Do companies have a core competency in selling businesses?
Let’s start with the 3rd reason first. I think we can generally agree that leading M&A transactions is typically not part of an independent laundry’s core competencies. While you may have purchased a route or two in the past, you probably haven’t had much experience as the seller. Check the box on “delegating processes which are not core competencies”.
Do M&A Advisors provide a strong return?
Let’s turn our attention to the main reason. Does using an M&A advisor deliver a strong return on investment? A good measure is the value you receive for your business. In 2016, Professor Michael B. McDonald of Fairfield University published a study titled The Value of Middle Market Investment Bankers. His objective was to identify areas where advisors add value, then use owner feedback to measure the amount of value. The study reviewed 85 businesses sold ranging from $10M to $250M in sale value. In the study, he found that in only 5% of the transactions, the final value received was lower than expectation. This is compelling. Check the box on “providing a strong return on investment”.
How do I select an Advisor who has world-class capabilities?
Let’s now turn our attention to the other key reason companies outsource. How do the best advisors consistently achieve strong valuations for their sellers? They do so through the use of world-class processes and capabilities which have been tested time and again through completed transactions. To find the best advisor, you will need to do some research.
Those same 85 company sellers were asked to rank services provided by their M&A advisor. For each service, I have provided questions you can ask to guide your evaluation of an advisor.
- Managing the M&A process and strategy (this was the highest ranked service)

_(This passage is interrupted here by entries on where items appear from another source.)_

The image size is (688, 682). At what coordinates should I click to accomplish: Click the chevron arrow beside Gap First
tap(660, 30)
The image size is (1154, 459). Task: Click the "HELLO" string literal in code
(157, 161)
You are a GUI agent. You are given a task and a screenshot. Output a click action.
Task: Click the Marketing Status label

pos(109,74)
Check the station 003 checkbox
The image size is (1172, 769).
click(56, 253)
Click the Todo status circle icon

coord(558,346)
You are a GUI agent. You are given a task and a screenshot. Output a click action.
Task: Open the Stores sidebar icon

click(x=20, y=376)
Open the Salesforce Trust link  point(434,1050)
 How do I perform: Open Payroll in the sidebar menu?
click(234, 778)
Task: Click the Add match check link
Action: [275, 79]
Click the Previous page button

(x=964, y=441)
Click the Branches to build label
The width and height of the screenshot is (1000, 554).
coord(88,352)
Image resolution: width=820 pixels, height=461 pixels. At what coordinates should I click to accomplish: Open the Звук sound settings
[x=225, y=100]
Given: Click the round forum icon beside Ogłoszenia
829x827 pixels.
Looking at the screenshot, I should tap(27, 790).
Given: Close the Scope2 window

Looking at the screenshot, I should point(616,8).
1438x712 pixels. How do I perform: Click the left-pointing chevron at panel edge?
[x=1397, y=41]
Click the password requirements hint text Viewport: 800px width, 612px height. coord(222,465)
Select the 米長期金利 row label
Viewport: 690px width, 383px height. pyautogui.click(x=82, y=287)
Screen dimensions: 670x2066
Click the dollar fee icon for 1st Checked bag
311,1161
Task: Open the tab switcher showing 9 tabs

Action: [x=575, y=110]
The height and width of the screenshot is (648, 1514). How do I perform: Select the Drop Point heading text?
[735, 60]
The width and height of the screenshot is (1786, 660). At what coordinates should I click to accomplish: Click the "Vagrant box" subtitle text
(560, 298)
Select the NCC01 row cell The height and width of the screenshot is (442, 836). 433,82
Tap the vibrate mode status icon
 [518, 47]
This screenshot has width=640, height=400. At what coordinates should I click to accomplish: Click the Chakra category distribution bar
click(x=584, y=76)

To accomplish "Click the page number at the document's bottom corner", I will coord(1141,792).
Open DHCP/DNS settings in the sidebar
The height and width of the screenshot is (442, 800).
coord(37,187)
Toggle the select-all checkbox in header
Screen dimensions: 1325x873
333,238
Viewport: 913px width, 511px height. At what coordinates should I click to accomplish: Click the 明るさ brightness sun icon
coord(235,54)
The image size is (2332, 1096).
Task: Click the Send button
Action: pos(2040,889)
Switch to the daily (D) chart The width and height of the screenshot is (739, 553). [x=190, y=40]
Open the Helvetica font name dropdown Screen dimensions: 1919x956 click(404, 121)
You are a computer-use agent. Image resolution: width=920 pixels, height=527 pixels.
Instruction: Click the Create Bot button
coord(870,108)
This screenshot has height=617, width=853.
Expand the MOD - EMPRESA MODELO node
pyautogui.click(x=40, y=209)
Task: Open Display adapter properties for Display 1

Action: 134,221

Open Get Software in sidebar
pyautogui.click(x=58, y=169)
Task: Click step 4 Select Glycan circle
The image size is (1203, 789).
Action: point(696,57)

- Ask the advisor about their experience. More specifically, have they led laundry transactions? Can they walk you through and highlight the strengths in their process?
- Negotiating the transaction
- What is the advisor’s process for obtaining bids/offers? Do they ensure multiple buyers are included to create competitive tension in the bid process? How do they help you select the final “best fit” buyer?
- Adding credibility to the seller
- Does the advisor have a deep understanding of the buyers and how best to position the strengths of your company? Do they use professional-looking materials? Will they be using a data room to provide information to buyers?
- Preparing the company for sale
- Does the advisor have an approach for determining your value, backed up with real world experience? Can they identify your company’s strengths and weaknesses and how it may impact value? Do they know what information is most critical to share? Do they make sure all aspects of the sale are adequately prepared before contacting buyers?
- Structuring the transaction
- Does the advisor have access to legal and tax advisors — with experience in the laundry industry — who can provide expert guidance on how to navigate the legal aspects of the transaction and structure the deal to minimize your risk and ensure you maximize the net proceeds from the transaction?
- Identifying and finding the buyers (this was the lowest ranked of the 6 main services provided)
- In the laundry industry, often the potential buyers are well-known. However, does the M&A advisor have specific knowledge concerning each buyer including understanding their local market presence/share, preferred customer/product mix, and whether they will be interested in your plant and employees post-close?
If you do the proper diligence, you should find an advisor who will allow you to check the box on “gaining access to world class capabilities”.
Although owners often consider selling their company themselves, there is overwhelming evidence supporting the use of an M&A advisor for transactions on both the buy-side and sell-side. My advice to owners is to reach out to an advisor first before making that decision. These calls should be complimentary and can help the owner gauge whether the value is there. Ultimately though, every business owner needs to make the decision which is best for their situation.